4 Replies to “Strike Notes: Late Night TV”

  1. Its looking like the Golden Globes will also receive a waiver.

    Both horrible moves by the WGA. As usual, the highest paid writers benefit with work. The rest are asked to continue to strike and keep up the resolve.

    One for all and all for one is a thing of the past.

  2. Keep in mind that a waiver is a totally different thing. A waiver is a one-time deal that does not allow for any new benefits for writers. The Letterman deal is exactly what the WGA wants from the AMPTP, and making deals with smaller companies is (in my opinion) a great step toward making deals with the big ones.

    Yes, some writers get to work. And yes, that totally fucking sucks for the writers who do not get to work. But it is a good move in the long-term.

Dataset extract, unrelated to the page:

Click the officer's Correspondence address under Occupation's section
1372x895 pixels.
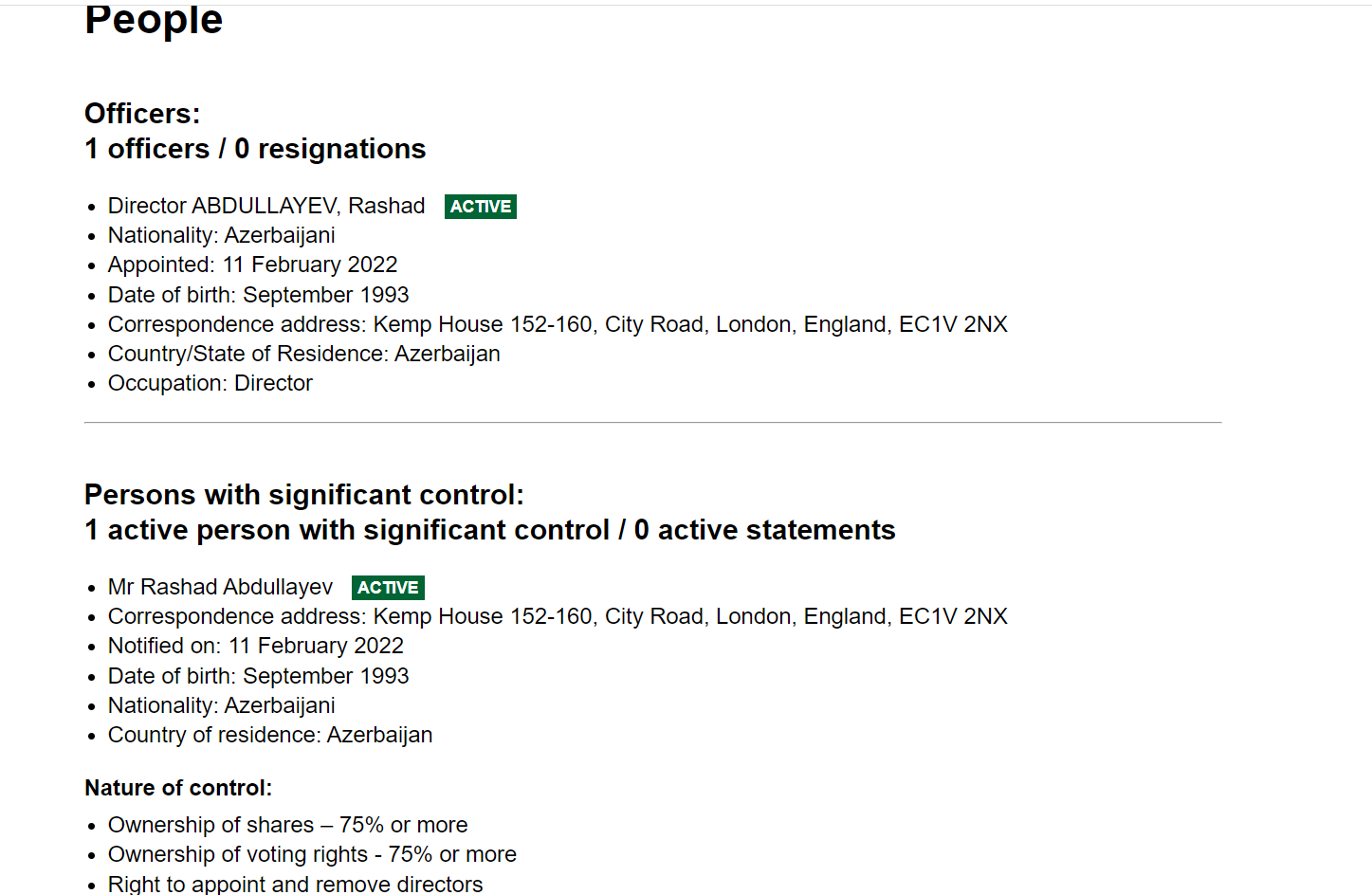557,324
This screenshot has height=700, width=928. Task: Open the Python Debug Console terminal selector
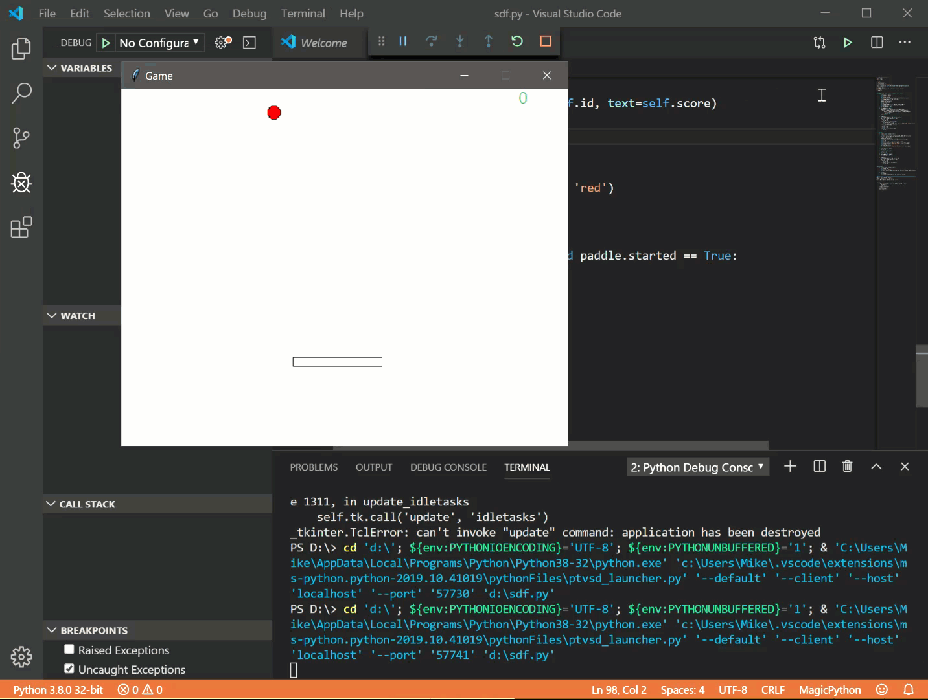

  3. I caught a bit of the news which showed Leno saying something to the effect that 12 writers were keeping 100+ non-writers from working and that just seemed liked the shittiest excuse for scabbing ever. Not that I expected much worker solidarity from the wealthy, but he actually knows them. Even the grocery worker strike of 2003 had better allies, even though they didn’t have expansive garages filled with cars that could be cashed in for a solidarity fund. Boo, Hiss.